Бидарев обвел собрание торжествующим взглядом.
— Слышите, глухие, — под лозой своею, под смоковницей своею. Вы же, прелестники, хотите отнять у человека поля его, скот его и домы. От труда мирного пахарей на битву возбуждаете, брата на брата и сына на отца ведете.
Бидареву никто не хлопал. Все знали заранее, что он скажет. Старик посмотрел на собрание, на президиум, вздохнул и замахал посохом к двери.
На собрании говорили еще долго. Никто не возражал ни Безуглому, ни Игонину. Ячейка решила организовать в Белых Ключах колхоз.
Помольцев спросил Безуглого:
— Федорыч, ужели и коровенку последнюю мне доведется в колхоз свести? Охотник я большой до молочка. Без молока я за стол не сяду.
Безуглый не слышал вопроса Помольцева, поэтому ничего ему и не ответил. Он думал о людях, которые начали переделывать мир с одной шестой его части. На золотой от капель смолы стене сельсовета висел портрет Сталина. Иван Дитятин — единственный художник в Белых Ключах — написал вождя на берегу пустынного, замерзшего Енисея. Он шел по снегу, смеющийся, в высоких оленьих сапогах, в полушубке и меховой шапке-ушанке. В зубах у него дымилась короткая кривая трубка. На правом плече лежала рыбачья сеть. В левой, крепко стиснутой руке Сталин держал связку больших жирных осетров. Круглые куски льда на плавниках и на панцире рыб блестели, как золотые монеты. Безуглый вспомнил позолоту стен Андреевского зала. На трибуну пятнадцатого съезда вышел сухощавый, выше среднего роста человек. На нем — защитный френч, серые штаны и сапоги.
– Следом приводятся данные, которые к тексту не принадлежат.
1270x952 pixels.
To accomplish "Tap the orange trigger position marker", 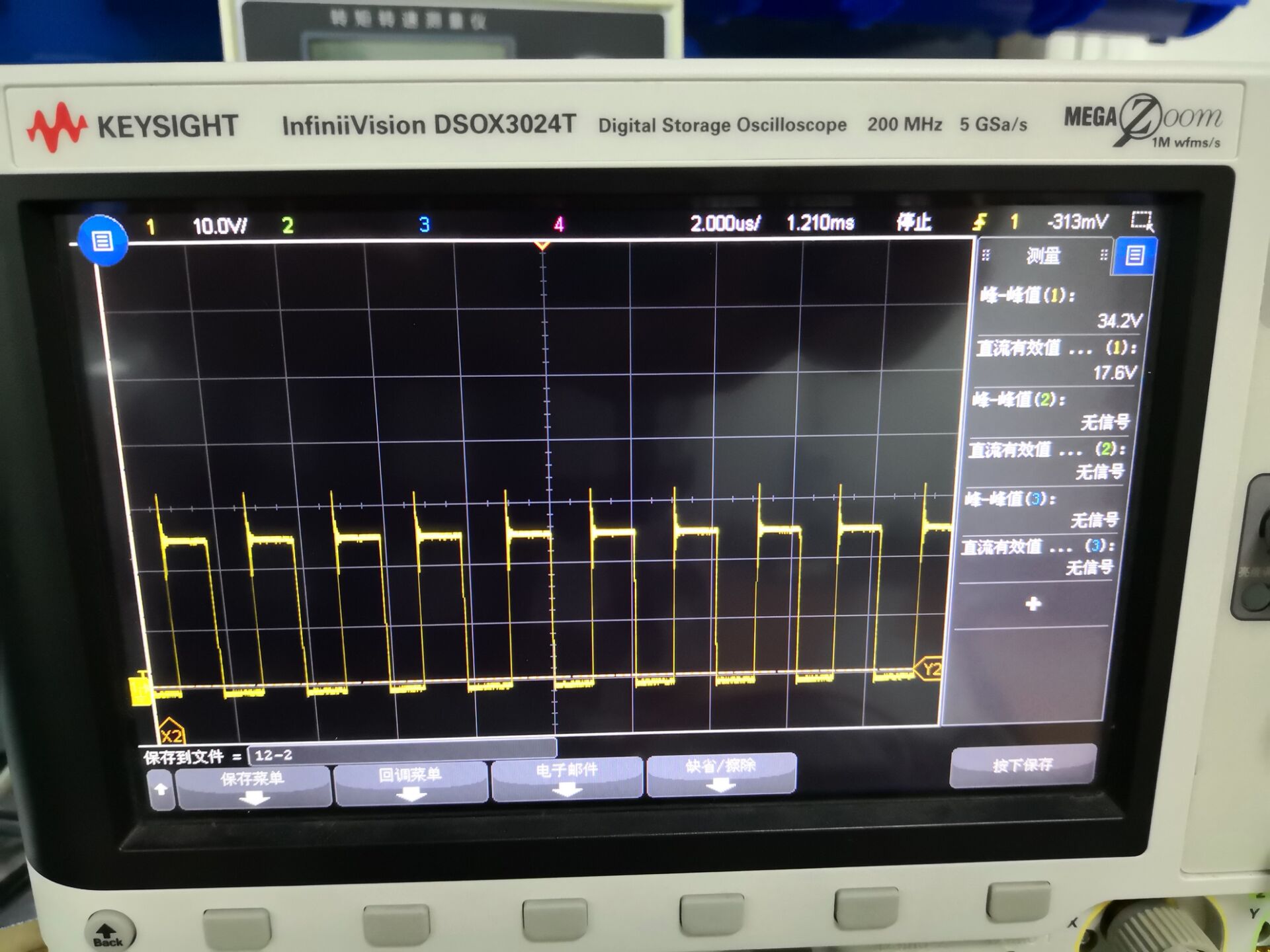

На голове у него — нетронутые временем черные пряди волос. Концы усов опущены книзу. Глаза темны и суровы. Лицо в свете юпитеров — бледно. Его слушала вся страна и миллионы за рубежом. Он ни разу не повысил голоса, не сделал ни одного резкого движения. Он был спокоен. Он видел, как в обвалах войн и революций, точно в первозданном хаосе, шли горнообразовательные процессы, возникали материки нового мира.